Amb. Tony Hall to present talk on faith and public life, Feb. 10
Location:Robertson Hall Bowl 016
Audience:Open to the Public
Tony Hall, a former U.S. ambassador and three-time Nobel Peace Prize nominee, will present a public talk at the Woodrow Wilson School titled, "Public Life and Faith" at 4:30 p.m. on Tuesday, February 10, in Bowl 016, Robertson Hall, on the Princeton University campus.
Ambassador Hall is a leading advocate for hunger relief programs and improving international human rights conditions. In February 2002, President George W. Bush asked him to serve as the U.S. ambassador to the United Nations Agencies for Food and Agriculture. He was confirmed by the Senate and sworn in by Secretary of State Colin Powell in September 2002.

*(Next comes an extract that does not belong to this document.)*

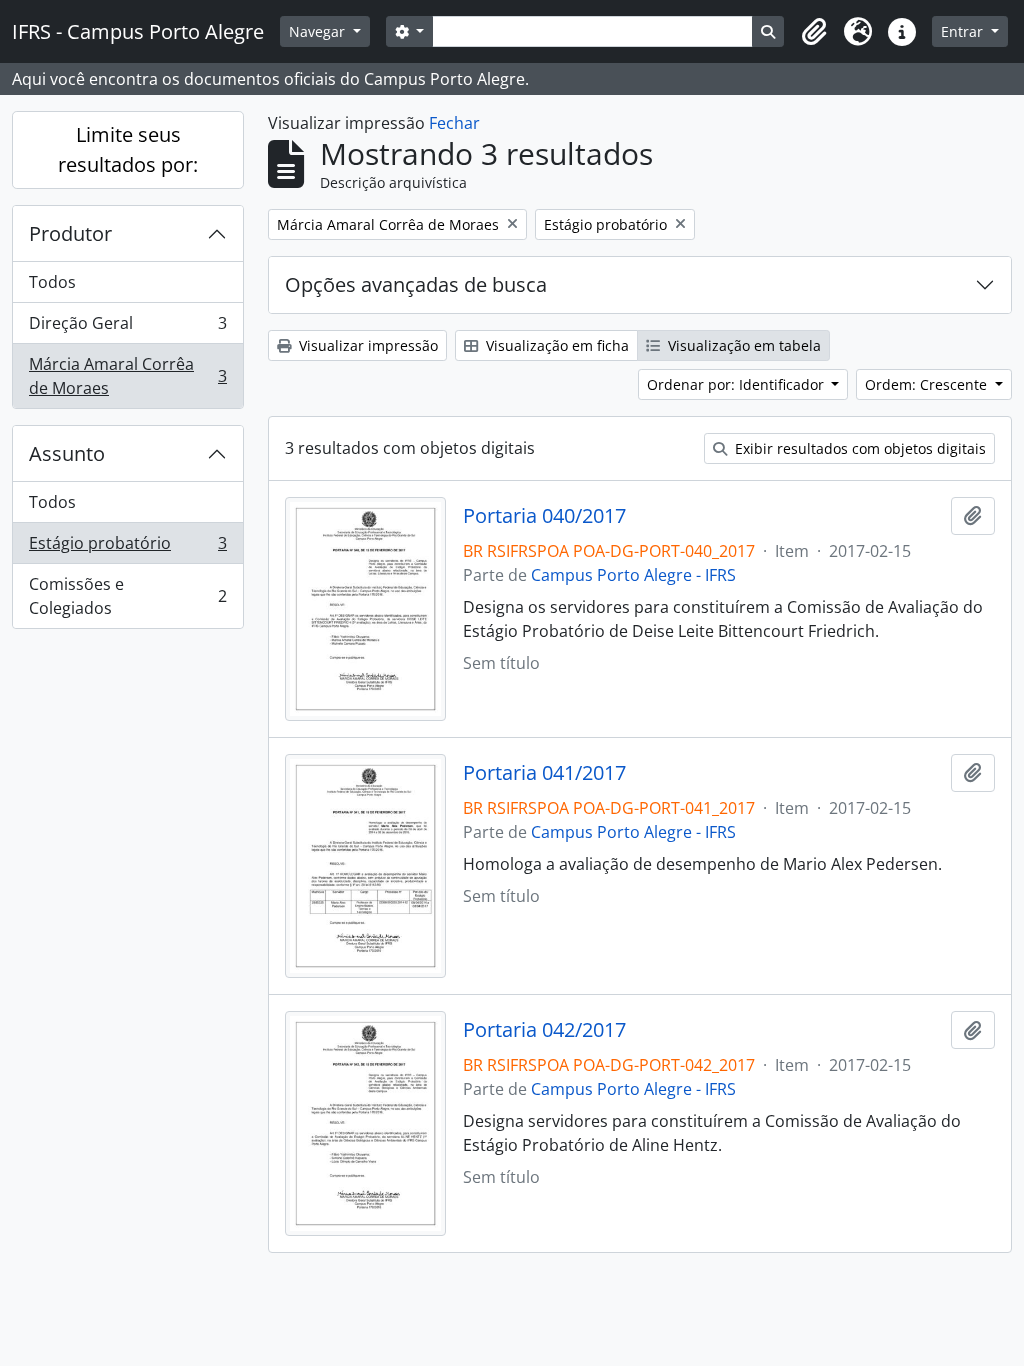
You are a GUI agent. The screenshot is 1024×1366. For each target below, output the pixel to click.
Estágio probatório (127, 548)
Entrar (964, 31)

As the chief of the U.S. Mission to the U.N. Agencies in Rome – the World Food Program (WFP), the Food and Agriculture Organization (FAO) and the International Fund for Agricultural Development (IFAD) – Ambassador Hall is responsible for “putting into action America’s commitment to alleviate hunger and build hope in the world.”
Prior to entering the diplomatic corps, Hall, an Ohio resident, was a member of the U.S. House of Representatives. He represented the people of the Third District of Ohio for almost twenty-four years, their longest serving representative in history. He was the chairman of the House Select Committee on Hunger and the Democratic Caucus Task Force on Hunger. He founded and was one of two House members on the steering committee of the Congressional Friends of Human Rights Monitors. He was the author of legislation supporting food aid, child survival, basic education, primary health care, micro-enterprise, and development assistance programs in the world’s poorest countries. Ambassador Hall is also founder and was chairman of the Congressional Hunger Center, a non-governmental organization dedicated to fighting hunger by developing leaders.

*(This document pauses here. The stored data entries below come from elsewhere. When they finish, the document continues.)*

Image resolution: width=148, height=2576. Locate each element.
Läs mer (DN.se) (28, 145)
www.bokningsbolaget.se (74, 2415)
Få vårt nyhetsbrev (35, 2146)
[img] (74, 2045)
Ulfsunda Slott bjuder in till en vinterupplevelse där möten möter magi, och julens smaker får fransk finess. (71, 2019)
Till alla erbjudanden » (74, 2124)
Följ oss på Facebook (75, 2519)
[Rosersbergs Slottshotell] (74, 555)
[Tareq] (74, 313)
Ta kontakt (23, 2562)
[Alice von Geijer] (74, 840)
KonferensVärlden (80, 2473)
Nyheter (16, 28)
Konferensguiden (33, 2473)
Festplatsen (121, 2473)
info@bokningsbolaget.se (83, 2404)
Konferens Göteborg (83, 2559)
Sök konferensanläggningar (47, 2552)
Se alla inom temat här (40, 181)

Ambassador Hall was nominated for the Nobel Peace Prize for 1998, 1999 and 2001 for his humanitarian and hunger-related work. In 1994, President Clinton nominated him for the position of UNICEF Executive Director.
This event is sponsored by the Woodrow Wilson School of Public and International Affairs and the Center the Study of Religion. It is part of the series, “The Crossroads of Religion and Politics” and is free and open to the public.